Un grand Merci à Michel Laplace pour cet article sensible et profond

09 février 2021

Stèle pour deux exilés

 

 

C'est avec joie  que j'ai découvert hier ce trés bel article de Michel Laplace à propos de mon dernier recueil La chaise de Van Gogh.

Je le remercie chaleureusement.

 

 

 

 

À propos de La chaise de Van Gogh, de Paola Pigani, Ed. la Boucherie littéraire

Stèle pour deux exilés

Paola Pigani, poétesse, romancière, nouvelliste, publie un nouveau recueil de poèmes La Chaise de Van Gogh, dans laquelle elle réunit dans un même hommage l’artiste et son père récemment disparu. Une réussite étincelante.
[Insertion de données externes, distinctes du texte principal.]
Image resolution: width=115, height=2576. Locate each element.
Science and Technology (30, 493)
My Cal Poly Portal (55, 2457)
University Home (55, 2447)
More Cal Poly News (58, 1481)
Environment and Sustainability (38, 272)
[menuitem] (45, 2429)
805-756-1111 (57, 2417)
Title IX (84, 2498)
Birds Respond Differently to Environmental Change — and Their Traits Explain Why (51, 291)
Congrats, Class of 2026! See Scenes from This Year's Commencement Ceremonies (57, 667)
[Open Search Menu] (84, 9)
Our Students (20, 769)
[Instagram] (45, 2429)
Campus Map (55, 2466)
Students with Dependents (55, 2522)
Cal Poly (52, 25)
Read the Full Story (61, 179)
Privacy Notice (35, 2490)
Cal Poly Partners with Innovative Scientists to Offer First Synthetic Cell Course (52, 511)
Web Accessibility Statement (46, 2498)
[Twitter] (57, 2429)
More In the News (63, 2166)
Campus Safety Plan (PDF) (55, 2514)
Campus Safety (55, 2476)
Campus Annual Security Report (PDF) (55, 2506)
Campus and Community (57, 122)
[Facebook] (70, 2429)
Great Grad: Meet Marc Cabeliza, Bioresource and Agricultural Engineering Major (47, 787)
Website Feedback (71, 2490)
Aharon Appelfeld débute ainsi son dernier livre publié post mortem en France, à l’automne dernier : « Sur mes chemins d’écriture, je retourne sans relâche dans la maison de mes parents, en ville, ou celle de mes grands-parents, dans les Carpates, ainsi que dans les lieux où nous avons été ensemble. J’ai dit « je retourne » mais je voudrais aussitôt me corriger : je suis toujours dans ces maisons, même si elles n’existent plus depuis longtemps. Ce sont mes lieux inébranlables, des visions qui m’appartiennent et dont je m’approche pour les vivifier… La plupart du temps, le retour à la maison est une joie qui s’accompagne d’une vive émotion.1 » En découvrant La chaise de Van Gogh, le nouveau livre de Paola Pigani, on se dit que l’autrice pourrait faire siens ces mots du grand écrivain israélien.
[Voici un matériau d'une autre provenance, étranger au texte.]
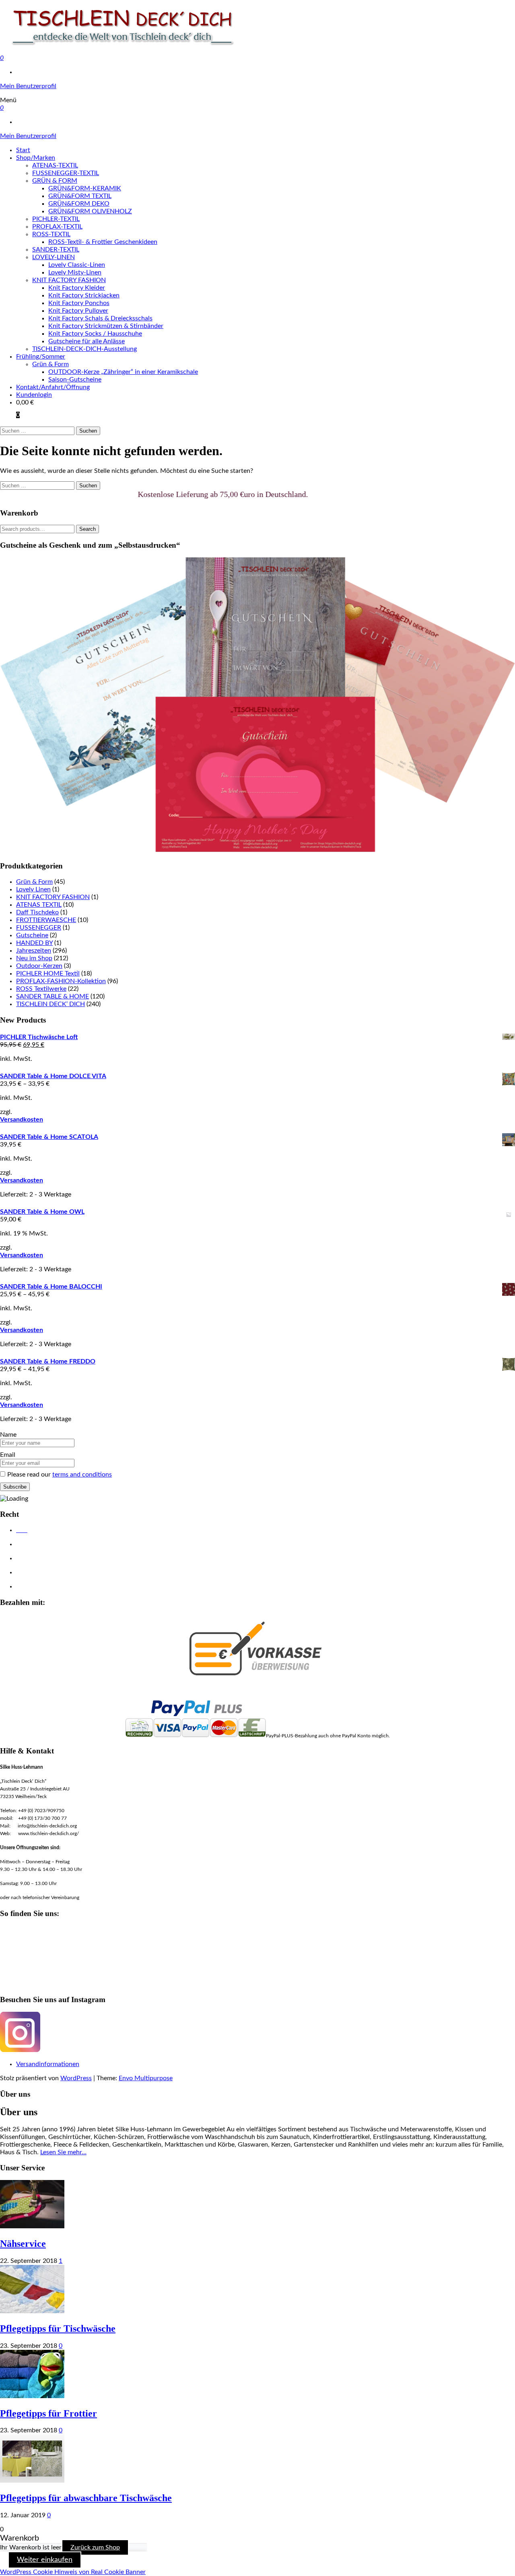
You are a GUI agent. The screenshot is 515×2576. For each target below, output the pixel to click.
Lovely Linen (33, 889)
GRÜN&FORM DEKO (78, 203)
Retour deux ans en arrière : on avait quitté à grand regret Pia - alias Paola - sa fratrie de trois sœurs et un frère, ses parents, inoubliables personnages du roman Des orties et des hommes2 dans leur ferme de Charente, magnifiés par la langue poétique de l’autrice. Et voici qu’à la faveur de ce vibrant recueil de poèmes, apparaît de nouveau Lino, le père. Disparu il y a une poignée années mais resté si vivant dans la mémoire de l’autrice :

« Tout se durcit dans le présent de l’écriture.
Il n’y a qu’un temps pour dire.
Le nombre que nous sommes, rien de l’entame.
Je m’attelle au silence des roses, au silence des pierres
,
aux craquements de la maison vide.
La malle est là, descendue du grenier, sur le ciment
de la cave, est passée de la remise de la mémoire à
une zone de transit.
 »…

Une malle jamais fermée à clé, qui laisse s’échapper plus librement les souvenirs.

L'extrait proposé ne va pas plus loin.